Comment by imiric
> By throwing things over the wall to the AI first, you learn what it can do at the same time as you learn how to structure your requests.
Unfortunately, it doesn't quite work out that way.
Yes, you will get better at using these tools the more you use them, which is the case with any tool. But you will not learn what they can do as easily, or at all.
The main problem with them is the same one they've had since the beginning. If the user is a domain expert, then they will be able to quickly spot the inaccuracies and hallucinations in the seemingly accurate generated content, and, with some effort, coax the LLM into producing correct output.

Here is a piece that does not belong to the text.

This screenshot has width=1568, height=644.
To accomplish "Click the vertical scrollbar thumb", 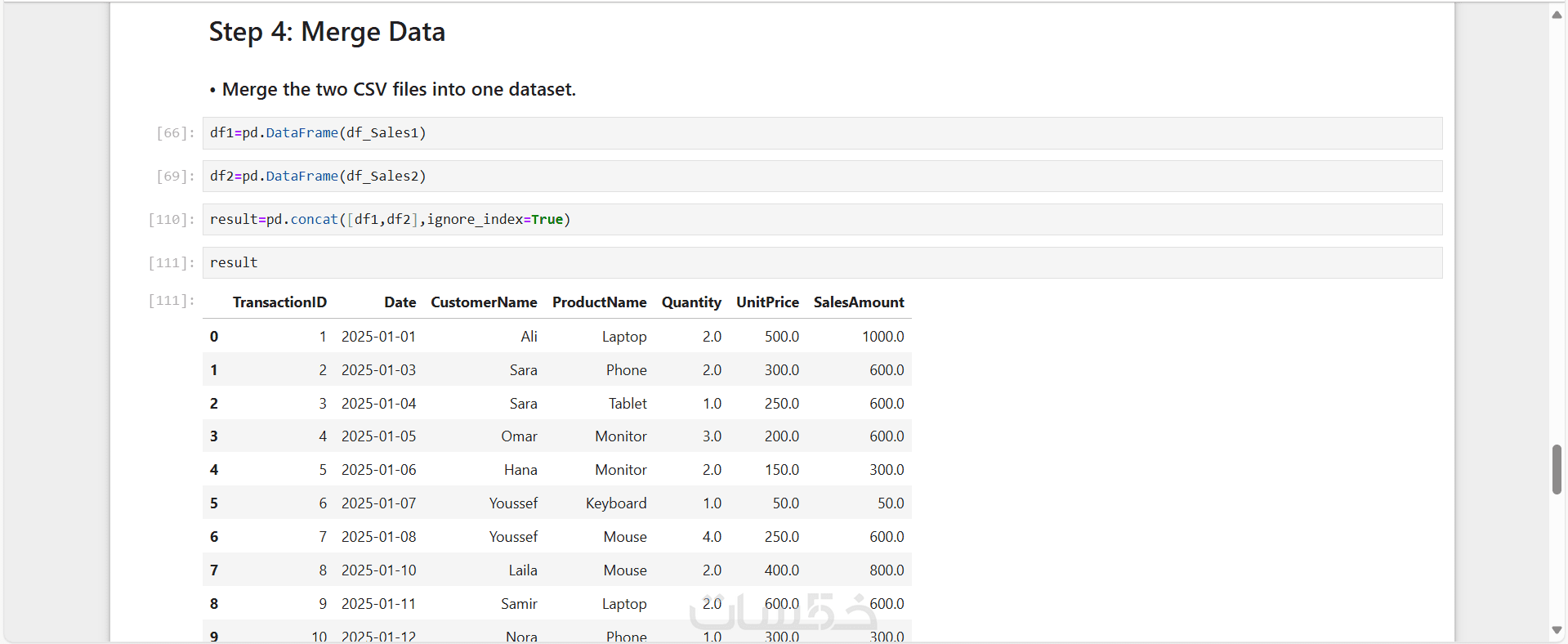I will point(1557,469).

Otherwise, the user can be easily misled by the confident and sycophantic tone, and waste potentially hours troubleshooting, without being able to tell if the error is on the LLM side or their own. In most of these situations, they would've probably been better off reading the human-written documentation and code, and doing the work manually. Perhaps with minor assistance from LLMs, but never relying on them entirely.

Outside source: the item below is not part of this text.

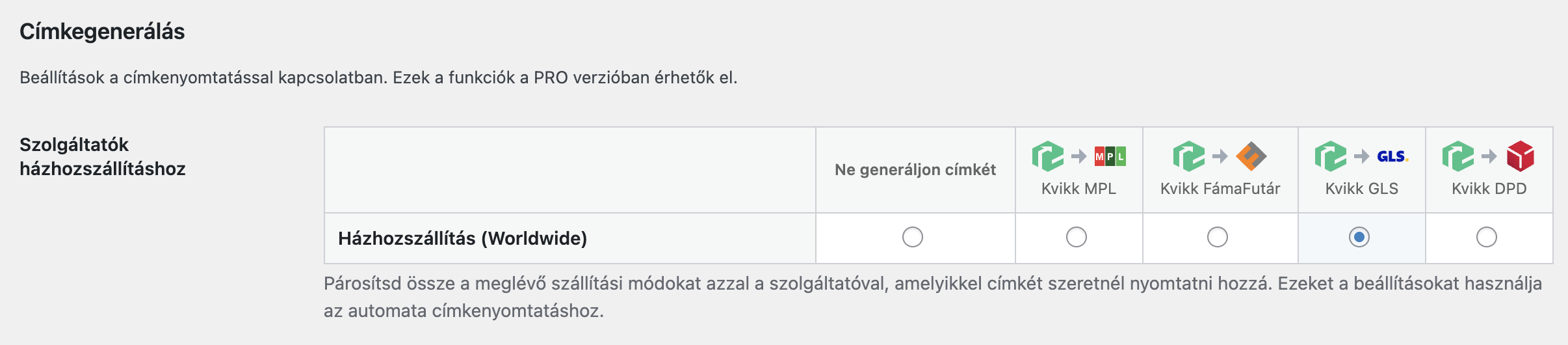1568x345 pixels.
Task: Select the Kvikk FámaFutár radio option
Action: 1218,237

This is why these tools are most useful to people who are already experts in their field, such as Filippo. For everyone else who isn't, and actually cares about the quality of their work, the experience is very hit or miss.
> That being said.. you also need to understand how they fail and build an intuition for why they fail.
I've been using these tools for years now. The only intuition I have for how and why they fail is when I'm familiar with the domain. But I had that without LLMs as well, whenever someone is talking about a subject I know. It's impossible to build that intuition with domains you have little familiarity with. You can certainly do that by traditional learning, and LLMs can help with that, but most people use them for what you suggest: throwing things over the wall and running with it, which is a shame.
> I work with people that have elaborate context setups they crafted for less capable models, they largely are un-neccessary with GPT-5-Codex and Sonnet 4.5.
I haven't used GPT-5-Codex, but have experience with Sonnet 4.5, and it's only marginally better than the previous versions IME. It still often wastes my time, no matter the quality or amount of context I feed it.
I guess there are several unsaid assumptions here. The article is by a domain expert working on their domain. Throw work you understand at it, see what it does. Do it before you even work on it. I kind of assumed based on the audience that most people here would be domain experts.
As for the building intuition, perhaps I am over-estimating what most people are capable of.
Working with and building systems using LLMs over the last few years has helped me build a pretty good intuition about what is breaking down when the model fails at a task. While having an ML background is useful in some very narrow cases (like: 'why does an LLM suck at ranking...'), I "think" a person can get a pretty good intuition purely based on observational outcomes.
I've been wrong before though. When we first started building LLM products, I thought, "Anyone can prompt, there is no barrier for this skill." That was not the case at all. Most people don't do well trying to quantify ambiguity, specificity, and logical contridiction when writing a process or set of instructions. I was REALLY surprised how I became a "go-to" person to "fix" prompt systems all based on linguistics and systematic process decomposition. Some of this was understaing how the auto-regressive attention system benefits from breaking the work down into steps, but really most of it was just "don't contradict yourself and be clear".
Working with them extensively also has helped me hone in on how the models get "better" with each release. Though most of my expertise is with OpenAI and Antrhopic model families.
I still think most engineers "should" be able to build intuition generally on what works well with LLMs and how to interact with them, but you are probably right. It will be just like most ML engineers where they see something work in a paper and then just paste it onto their model with no intuition about what systemically that structurally changes in the model dynamics.